+++ RECORD EXCERPTS +++
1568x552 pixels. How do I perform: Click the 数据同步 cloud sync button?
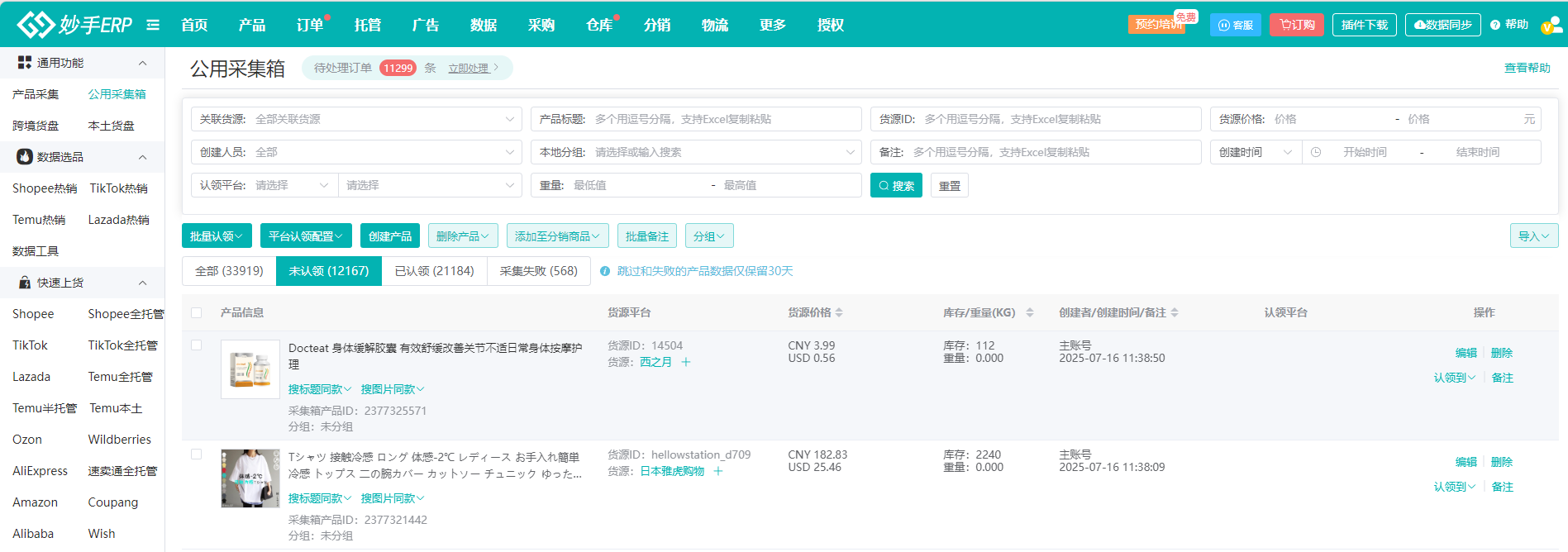click(x=1442, y=25)
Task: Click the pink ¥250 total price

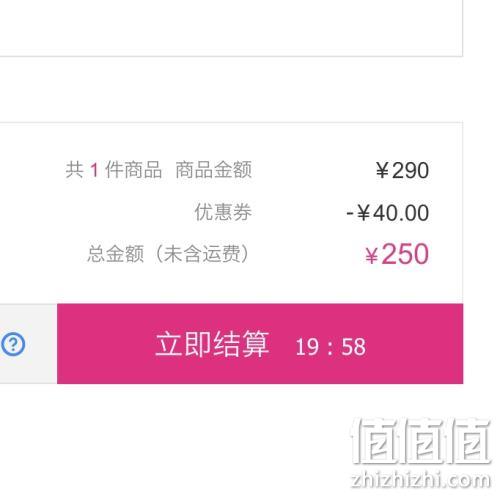Action: (x=397, y=254)
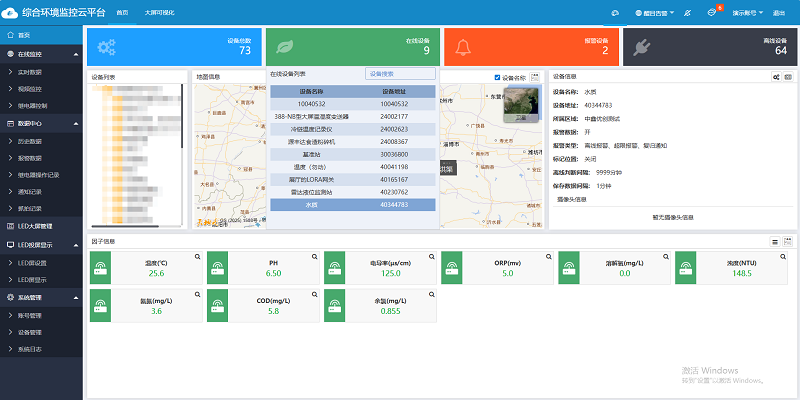Open device settings gear icon in device info panel

point(776,76)
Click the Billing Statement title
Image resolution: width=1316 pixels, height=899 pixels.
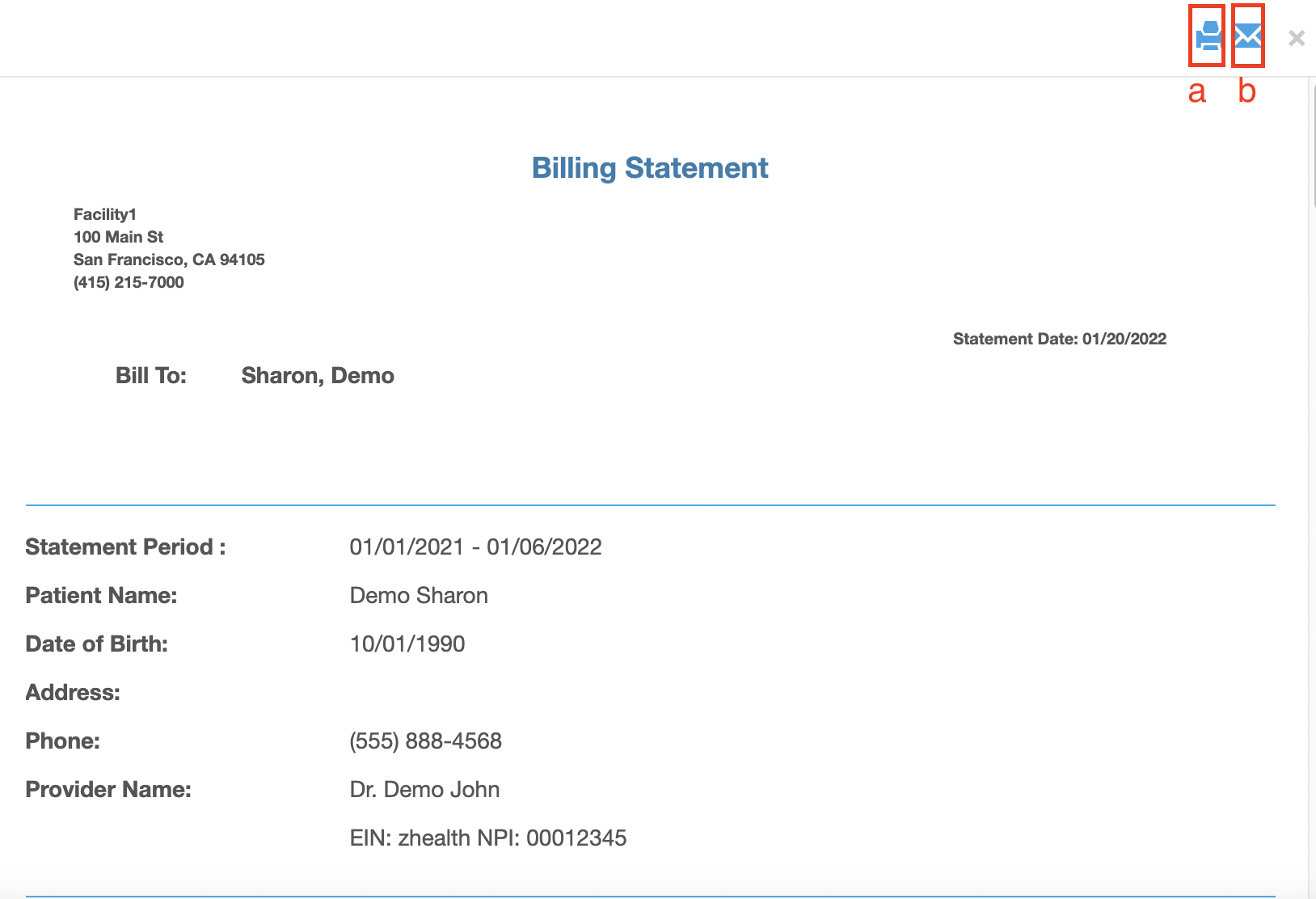649,168
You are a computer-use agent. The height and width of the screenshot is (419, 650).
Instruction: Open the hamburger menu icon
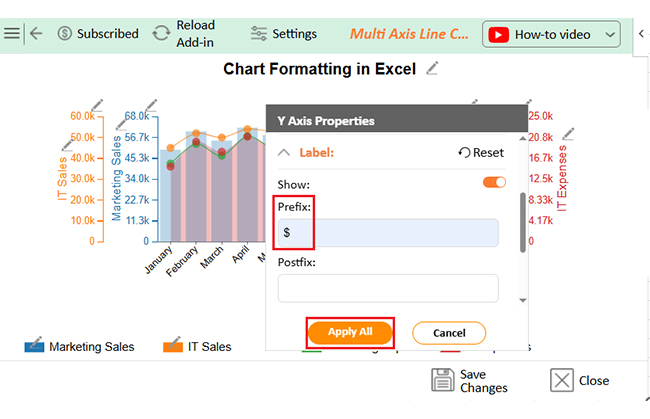pyautogui.click(x=12, y=33)
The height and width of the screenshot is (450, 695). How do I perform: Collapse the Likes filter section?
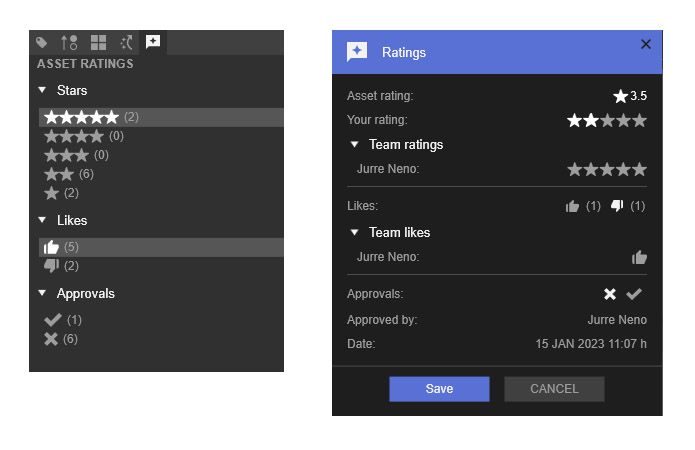pos(43,220)
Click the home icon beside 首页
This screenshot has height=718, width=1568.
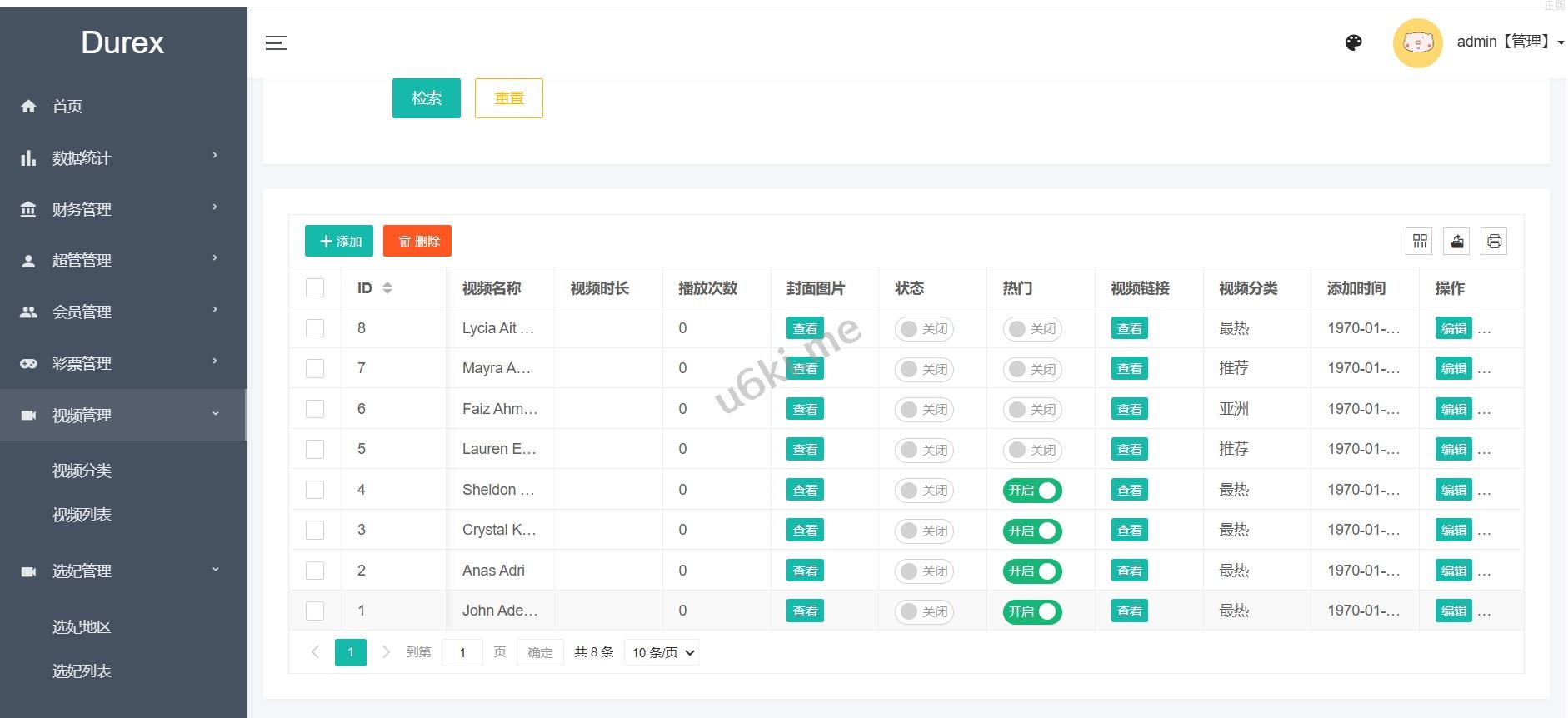click(x=28, y=107)
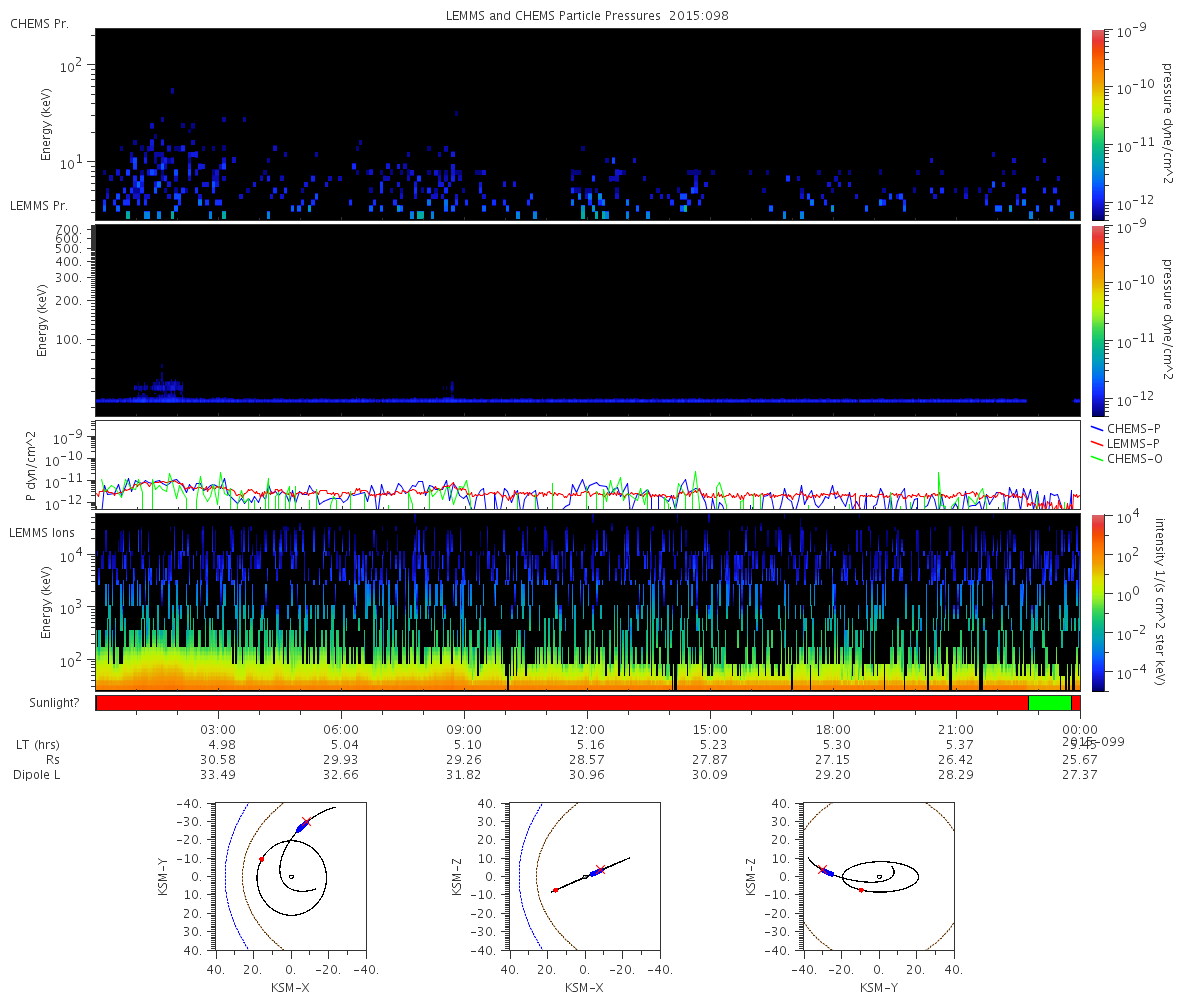The height and width of the screenshot is (1000, 1200).
Task: Click the LEMMS Ions panel label
Action: [x=43, y=533]
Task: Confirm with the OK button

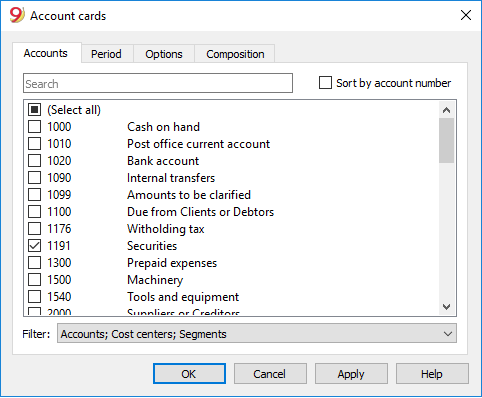Action: 189,374
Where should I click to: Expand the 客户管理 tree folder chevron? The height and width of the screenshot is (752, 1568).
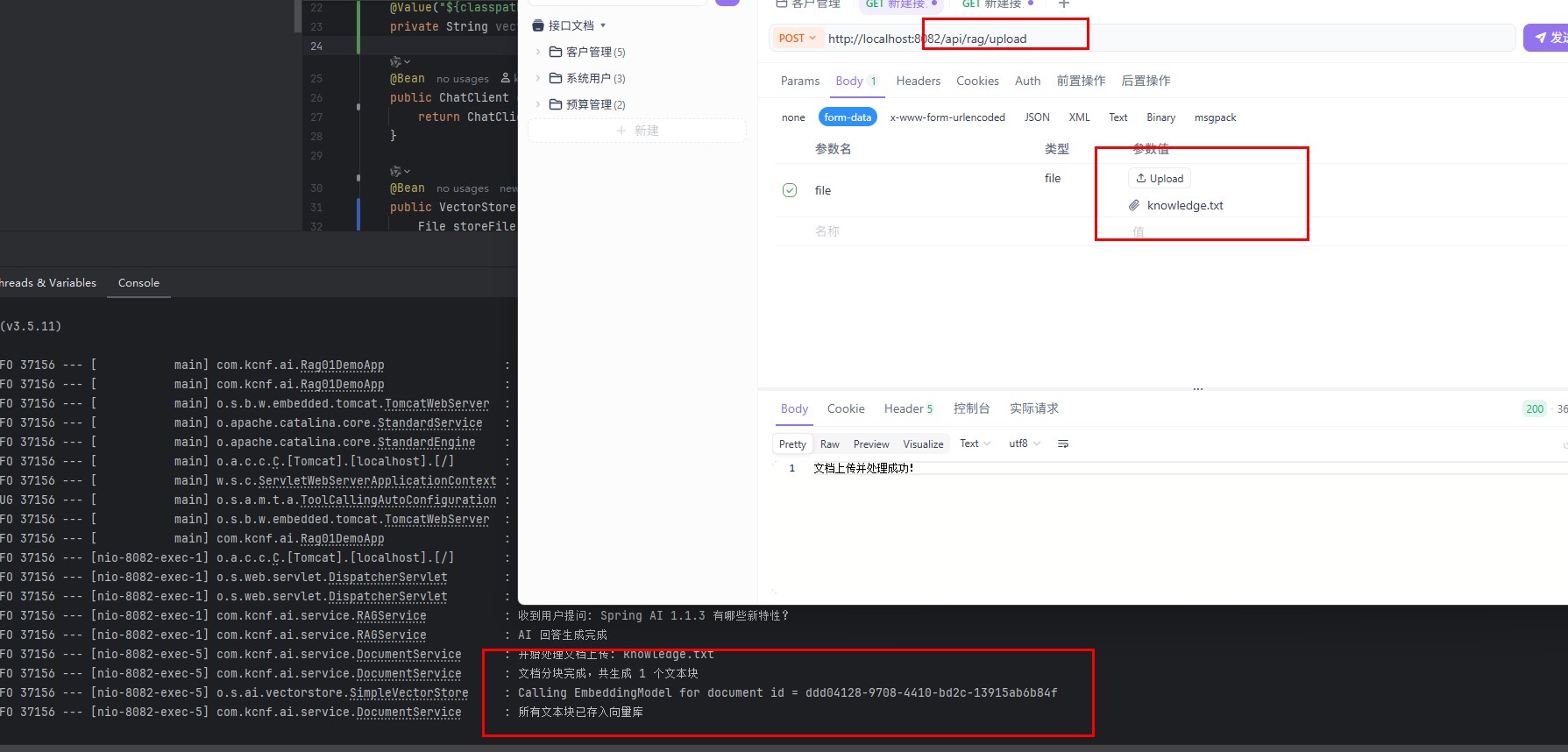tap(538, 52)
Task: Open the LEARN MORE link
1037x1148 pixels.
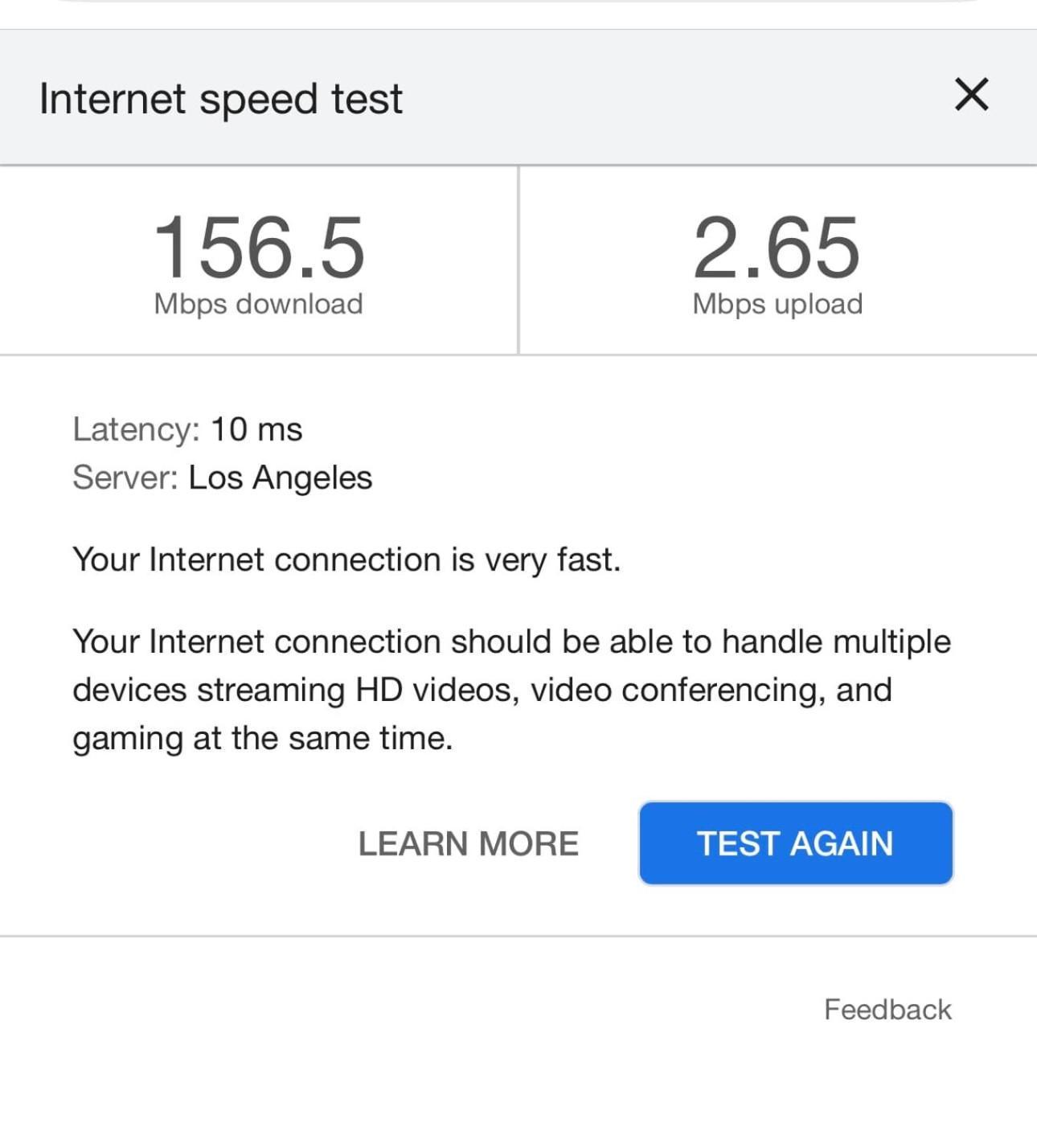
+++
## PROMPT:
Reproduce each record above by retyping it exactly; omit all images.

## ANSWER TO THE PROBLEM:
1568x552 pixels. How do I perform: Click the 数据同步 cloud sync button?
click(x=1442, y=25)
Task: Click the pink ¥250 total price

Action: (x=397, y=254)
Open device settings gear icon in device info panel

point(776,76)
Click the Billing Statement title
Image resolution: width=1316 pixels, height=899 pixels.
649,168
You are a computer-use agent. The height and width of the screenshot is (419, 650).
Instruction: Open the hamburger menu icon
pyautogui.click(x=12, y=33)
The height and width of the screenshot is (450, 695). How do I perform: Collapse the Likes filter section?
pos(43,220)
Click the home icon beside 首页
This screenshot has height=718, width=1568.
click(x=28, y=107)
The height and width of the screenshot is (1000, 1200).
Task: Click the LEMMS Ions panel label
Action: [x=43, y=533]
Task: Confirm with the OK button

Action: 189,374
Where should I click to: Expand the 客户管理 tree folder chevron? The height and width of the screenshot is (752, 1568).
tap(538, 52)
Task: Open the LEARN MORE link
1037x1148 pixels.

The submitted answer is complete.